The Bible Between God and Man

Moses at NeboThis week’s Torah reading begins: (Deuteronomy 1:1.) “These are the words that Moshe spoke to the entire Jewish people.”

Noting the distinction between this book and the previous four, which are all “the word of G-d,” our Sages explain (Megillah 31b.) that Moshe recited the Book of Deuteronomy “on his own initiative.”

This does not, ח׳׳ו , mean that the Book of Deuteronomy is merely a mortal invention. Our Rabbis (Tosafos, op. cit.) immediately clarify that Moshe delivered his words “inspired by the Holy Spirit.” Similarly, when the Rambam defines the category of “those who deny the Torah,” (Mishneh Torah, Hilchos Teshuvah 3:8.) he includes: “a person who says that the Torah even one verse or one word does not emanate from G-d. If one would say, ‘Moshe made these statements independently,’ he is denying the Torah.”

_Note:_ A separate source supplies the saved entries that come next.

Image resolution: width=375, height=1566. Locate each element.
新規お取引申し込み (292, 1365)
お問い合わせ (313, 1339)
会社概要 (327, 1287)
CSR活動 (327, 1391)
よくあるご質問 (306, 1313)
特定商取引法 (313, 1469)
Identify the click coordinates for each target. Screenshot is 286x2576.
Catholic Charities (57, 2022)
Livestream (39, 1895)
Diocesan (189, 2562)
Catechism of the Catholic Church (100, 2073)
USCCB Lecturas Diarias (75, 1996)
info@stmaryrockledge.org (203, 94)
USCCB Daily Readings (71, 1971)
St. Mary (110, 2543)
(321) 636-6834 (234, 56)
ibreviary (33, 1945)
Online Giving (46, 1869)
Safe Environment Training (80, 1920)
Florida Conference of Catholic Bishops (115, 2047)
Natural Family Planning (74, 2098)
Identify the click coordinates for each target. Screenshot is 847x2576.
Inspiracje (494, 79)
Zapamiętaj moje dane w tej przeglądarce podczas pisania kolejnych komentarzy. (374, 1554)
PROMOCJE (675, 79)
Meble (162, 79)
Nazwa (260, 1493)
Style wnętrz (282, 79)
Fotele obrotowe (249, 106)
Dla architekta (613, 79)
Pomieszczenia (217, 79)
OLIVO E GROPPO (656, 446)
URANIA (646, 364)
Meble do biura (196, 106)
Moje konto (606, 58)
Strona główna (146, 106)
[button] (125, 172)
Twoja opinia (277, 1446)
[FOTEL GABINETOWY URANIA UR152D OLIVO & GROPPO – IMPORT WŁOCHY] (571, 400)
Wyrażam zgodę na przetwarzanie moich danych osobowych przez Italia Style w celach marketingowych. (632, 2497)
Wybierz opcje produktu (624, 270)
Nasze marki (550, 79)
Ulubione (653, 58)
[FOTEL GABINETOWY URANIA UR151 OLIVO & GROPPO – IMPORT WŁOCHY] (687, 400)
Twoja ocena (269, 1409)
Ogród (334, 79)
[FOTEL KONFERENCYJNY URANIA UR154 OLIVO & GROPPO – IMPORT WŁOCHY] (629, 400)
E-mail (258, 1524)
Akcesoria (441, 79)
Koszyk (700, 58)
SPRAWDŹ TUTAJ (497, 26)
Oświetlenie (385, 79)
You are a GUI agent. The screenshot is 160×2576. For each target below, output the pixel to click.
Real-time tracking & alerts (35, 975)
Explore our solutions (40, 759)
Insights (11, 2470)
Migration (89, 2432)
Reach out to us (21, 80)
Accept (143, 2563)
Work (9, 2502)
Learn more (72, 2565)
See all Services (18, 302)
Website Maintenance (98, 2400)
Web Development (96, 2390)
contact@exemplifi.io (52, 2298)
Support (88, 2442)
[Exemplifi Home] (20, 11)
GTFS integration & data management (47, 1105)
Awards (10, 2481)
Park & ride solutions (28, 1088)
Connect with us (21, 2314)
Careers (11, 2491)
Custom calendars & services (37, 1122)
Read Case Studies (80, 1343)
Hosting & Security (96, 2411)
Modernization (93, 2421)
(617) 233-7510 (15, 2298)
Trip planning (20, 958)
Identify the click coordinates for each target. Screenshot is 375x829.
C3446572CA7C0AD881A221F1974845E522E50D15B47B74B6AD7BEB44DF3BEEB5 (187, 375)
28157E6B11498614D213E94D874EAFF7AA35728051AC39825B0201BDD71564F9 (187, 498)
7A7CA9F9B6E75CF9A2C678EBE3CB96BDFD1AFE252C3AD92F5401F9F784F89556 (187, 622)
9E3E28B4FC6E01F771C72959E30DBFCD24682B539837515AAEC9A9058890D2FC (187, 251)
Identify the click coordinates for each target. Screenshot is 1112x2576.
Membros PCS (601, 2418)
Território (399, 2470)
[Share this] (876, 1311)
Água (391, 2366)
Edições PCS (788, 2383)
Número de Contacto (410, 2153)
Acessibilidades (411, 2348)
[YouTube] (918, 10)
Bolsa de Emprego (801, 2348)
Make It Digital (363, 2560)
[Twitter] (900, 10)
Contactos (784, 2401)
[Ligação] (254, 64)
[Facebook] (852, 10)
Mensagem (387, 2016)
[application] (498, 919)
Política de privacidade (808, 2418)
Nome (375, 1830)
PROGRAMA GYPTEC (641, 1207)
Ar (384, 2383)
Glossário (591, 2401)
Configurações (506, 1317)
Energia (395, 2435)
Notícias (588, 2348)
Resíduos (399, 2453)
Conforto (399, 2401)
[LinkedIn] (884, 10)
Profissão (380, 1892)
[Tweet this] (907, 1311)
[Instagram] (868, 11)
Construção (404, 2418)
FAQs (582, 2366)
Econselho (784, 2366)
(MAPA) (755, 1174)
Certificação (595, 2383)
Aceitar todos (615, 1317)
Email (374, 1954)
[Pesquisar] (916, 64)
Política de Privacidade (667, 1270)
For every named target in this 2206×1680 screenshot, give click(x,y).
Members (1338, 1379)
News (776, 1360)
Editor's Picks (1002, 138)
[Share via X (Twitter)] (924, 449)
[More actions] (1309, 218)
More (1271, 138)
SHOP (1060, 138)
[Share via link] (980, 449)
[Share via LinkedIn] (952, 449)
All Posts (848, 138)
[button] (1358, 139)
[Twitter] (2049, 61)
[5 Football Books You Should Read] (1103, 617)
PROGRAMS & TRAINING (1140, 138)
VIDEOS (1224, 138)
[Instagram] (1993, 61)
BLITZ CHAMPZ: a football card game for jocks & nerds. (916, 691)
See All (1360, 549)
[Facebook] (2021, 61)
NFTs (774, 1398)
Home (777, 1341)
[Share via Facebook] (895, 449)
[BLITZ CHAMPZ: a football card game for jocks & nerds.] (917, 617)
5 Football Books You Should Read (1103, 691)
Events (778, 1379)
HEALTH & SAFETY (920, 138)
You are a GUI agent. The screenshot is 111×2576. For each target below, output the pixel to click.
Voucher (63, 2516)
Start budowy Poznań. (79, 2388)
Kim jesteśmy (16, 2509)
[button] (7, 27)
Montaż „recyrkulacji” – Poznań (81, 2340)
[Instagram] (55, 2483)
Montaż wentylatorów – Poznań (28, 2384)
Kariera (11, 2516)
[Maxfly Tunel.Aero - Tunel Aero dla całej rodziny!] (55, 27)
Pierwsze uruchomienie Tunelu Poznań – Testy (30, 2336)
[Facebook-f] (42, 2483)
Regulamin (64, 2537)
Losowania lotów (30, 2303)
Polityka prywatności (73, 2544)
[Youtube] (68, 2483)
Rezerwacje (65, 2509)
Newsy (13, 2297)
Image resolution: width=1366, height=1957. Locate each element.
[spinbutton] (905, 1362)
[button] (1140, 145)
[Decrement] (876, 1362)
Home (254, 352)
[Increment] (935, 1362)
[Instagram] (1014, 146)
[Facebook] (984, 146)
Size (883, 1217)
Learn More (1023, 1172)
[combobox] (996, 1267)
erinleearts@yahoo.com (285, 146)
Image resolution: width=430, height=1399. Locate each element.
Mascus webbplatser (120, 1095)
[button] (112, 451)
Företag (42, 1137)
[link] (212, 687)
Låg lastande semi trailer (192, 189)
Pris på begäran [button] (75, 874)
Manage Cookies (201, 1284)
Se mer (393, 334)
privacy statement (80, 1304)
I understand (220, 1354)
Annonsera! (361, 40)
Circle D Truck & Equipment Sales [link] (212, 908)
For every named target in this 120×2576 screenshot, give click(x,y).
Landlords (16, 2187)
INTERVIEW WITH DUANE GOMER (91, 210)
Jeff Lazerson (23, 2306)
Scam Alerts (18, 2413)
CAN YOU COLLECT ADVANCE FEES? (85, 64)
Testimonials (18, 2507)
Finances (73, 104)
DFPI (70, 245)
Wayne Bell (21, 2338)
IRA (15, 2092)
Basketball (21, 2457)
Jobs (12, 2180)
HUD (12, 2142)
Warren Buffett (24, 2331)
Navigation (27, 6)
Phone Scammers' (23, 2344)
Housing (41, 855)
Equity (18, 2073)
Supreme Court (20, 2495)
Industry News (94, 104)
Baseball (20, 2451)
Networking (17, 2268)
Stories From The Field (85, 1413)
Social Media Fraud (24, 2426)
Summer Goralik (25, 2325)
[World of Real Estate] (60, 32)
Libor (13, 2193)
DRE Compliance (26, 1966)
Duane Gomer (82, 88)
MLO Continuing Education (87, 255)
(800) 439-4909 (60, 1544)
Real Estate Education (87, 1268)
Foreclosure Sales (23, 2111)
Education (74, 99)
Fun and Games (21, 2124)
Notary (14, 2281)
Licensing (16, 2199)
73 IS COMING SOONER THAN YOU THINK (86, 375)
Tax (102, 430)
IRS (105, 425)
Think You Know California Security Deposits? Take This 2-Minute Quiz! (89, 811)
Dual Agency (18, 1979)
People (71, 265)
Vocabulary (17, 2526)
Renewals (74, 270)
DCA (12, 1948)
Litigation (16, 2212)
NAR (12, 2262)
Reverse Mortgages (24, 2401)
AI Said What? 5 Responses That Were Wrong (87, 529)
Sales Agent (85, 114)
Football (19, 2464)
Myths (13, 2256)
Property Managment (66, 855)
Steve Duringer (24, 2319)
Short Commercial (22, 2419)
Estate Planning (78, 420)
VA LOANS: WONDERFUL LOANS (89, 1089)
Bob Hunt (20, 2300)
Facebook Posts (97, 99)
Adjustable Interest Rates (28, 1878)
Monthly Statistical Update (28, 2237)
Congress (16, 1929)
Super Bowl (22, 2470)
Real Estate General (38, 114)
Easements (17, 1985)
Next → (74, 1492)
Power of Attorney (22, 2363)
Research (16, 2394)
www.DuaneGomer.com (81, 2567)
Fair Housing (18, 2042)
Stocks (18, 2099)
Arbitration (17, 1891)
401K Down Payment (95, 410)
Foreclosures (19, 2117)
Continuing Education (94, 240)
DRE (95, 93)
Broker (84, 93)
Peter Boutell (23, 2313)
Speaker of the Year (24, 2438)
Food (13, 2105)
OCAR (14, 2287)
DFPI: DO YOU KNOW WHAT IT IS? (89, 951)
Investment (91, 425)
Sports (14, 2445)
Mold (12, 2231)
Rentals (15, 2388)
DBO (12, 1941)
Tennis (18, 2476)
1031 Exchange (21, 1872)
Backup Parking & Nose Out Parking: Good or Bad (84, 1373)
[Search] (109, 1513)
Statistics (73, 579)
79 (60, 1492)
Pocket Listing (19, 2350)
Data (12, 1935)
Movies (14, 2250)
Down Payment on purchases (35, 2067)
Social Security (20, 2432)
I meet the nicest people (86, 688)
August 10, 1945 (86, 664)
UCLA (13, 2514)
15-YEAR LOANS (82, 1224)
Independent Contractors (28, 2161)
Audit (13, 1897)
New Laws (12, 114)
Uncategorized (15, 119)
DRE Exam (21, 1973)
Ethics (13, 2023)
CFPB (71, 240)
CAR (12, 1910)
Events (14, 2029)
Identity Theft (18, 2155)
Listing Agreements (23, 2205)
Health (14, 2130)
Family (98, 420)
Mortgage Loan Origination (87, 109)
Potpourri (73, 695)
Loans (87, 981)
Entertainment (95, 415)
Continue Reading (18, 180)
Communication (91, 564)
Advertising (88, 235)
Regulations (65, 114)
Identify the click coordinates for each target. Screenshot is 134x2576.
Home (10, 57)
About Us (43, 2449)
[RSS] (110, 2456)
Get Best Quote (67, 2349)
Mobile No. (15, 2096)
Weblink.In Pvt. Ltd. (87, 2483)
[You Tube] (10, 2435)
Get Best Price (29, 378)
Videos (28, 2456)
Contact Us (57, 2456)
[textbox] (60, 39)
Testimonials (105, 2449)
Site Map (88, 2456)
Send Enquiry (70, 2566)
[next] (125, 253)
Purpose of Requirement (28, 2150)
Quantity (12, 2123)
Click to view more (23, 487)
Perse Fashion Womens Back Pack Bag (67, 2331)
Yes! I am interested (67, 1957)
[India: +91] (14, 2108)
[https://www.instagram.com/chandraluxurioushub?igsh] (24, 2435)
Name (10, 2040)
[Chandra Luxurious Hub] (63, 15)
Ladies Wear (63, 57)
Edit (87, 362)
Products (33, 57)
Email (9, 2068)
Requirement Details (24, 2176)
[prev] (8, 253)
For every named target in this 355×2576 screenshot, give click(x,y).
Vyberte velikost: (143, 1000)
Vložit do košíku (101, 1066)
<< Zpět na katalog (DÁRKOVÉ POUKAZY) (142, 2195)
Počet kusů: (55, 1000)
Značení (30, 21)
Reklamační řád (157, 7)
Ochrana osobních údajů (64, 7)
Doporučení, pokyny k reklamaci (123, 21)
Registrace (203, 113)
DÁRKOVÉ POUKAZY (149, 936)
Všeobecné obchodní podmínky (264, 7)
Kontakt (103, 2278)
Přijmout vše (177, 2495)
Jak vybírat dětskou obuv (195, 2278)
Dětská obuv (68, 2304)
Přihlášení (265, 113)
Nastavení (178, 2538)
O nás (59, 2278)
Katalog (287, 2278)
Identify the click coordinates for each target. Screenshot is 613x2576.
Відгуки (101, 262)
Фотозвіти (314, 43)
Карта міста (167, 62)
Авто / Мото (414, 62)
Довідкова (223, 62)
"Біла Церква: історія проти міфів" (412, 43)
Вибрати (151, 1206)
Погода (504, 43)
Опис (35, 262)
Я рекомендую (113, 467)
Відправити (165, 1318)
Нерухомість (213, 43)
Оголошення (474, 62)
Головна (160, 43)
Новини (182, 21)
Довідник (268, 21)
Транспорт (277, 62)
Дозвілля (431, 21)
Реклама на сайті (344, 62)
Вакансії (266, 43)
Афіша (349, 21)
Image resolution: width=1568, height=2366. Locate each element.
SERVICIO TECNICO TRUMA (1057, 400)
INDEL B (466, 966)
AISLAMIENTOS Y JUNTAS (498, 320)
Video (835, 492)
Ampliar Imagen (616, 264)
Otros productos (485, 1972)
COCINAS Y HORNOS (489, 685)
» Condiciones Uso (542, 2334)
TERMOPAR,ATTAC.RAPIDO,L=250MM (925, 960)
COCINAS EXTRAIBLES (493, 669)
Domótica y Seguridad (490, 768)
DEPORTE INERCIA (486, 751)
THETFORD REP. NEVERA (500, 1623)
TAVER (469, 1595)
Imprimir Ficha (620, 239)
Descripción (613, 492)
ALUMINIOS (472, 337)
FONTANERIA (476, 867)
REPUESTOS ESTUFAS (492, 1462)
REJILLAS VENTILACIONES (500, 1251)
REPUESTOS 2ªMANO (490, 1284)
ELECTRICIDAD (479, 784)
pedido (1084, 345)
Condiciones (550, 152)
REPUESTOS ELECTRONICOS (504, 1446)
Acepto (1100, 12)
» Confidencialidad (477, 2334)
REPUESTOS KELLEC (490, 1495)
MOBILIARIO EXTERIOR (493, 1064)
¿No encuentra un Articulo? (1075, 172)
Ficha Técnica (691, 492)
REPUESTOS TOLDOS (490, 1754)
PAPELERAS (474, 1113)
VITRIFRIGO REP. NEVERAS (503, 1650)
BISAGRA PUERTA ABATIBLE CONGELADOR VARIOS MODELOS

Not a single commentator maintains that there is a difference in this regard between the Book of Deuteronomy and the four preceding books.

-Rabbi Eli Touger
“A Mortal Mouth Speaking G-d’s Word”
Adapted from Likkutei Sichos, Vol. IV, p. 1087ff; Vol. XIX, p. 9ff

Reading this commentary on last week’s Torah portion reminded me of my ongoing discussion with my Pastor about the purpose of Torah. Pastor Randy has told me his particular understanding of the function of Deuteronomy, one I’ve never heard before (and I’ll refrain from sharing that with you at this time), but it also made me think of our discussions about the “inspired” nature of the Bible.

Rabbi Touger separates Deuteronomy from the rest of the Torah by saying the first four books were recorded by Moses just as they were given to him by God, but Deuteronomy involves a “relationship” between God’s inspiration and Moshe’s personality.

For the Book of Deuteronomy are merely Moshe’s words. Moshe’s identification with G-dliness was so great that when he states: (Deuteronomy 11:13.) “I will grant the rain of your land in its season,” he speaks in the first person although the pronoun “I” clearly refers to G-d. “The Divine Presence spoke from his mouth.” (See Zohar III, p. 232a; Shmos Rabbah 3:15.)

On the other hand, it is also clear that the book involves Moshe’s own thinking process. To give an example: there is a difference of opinion among our Sages as to whether the proximity (semichus) of two subjects in the Written Torah is significant or not. (Berachos 21b; Yevamos 4a.) One opinion maintains that it is, while the other explains that although when mortals structure their thoughts, order is important, but “Since the Torah was granted by the Almighty, the order of precedence is not significant.” (Raaban [Rabbi Eleazar ben Nasan], sec. 34.)

I’m reading this as saying Deuteronomy is inspired by God so much so that sometimes Moses speaks almost with God’s voice. On the other hand, Deuteronomy involves the words and thoughts of Moses and information provided by God is organized in Moses’s mind and presented in his oratory.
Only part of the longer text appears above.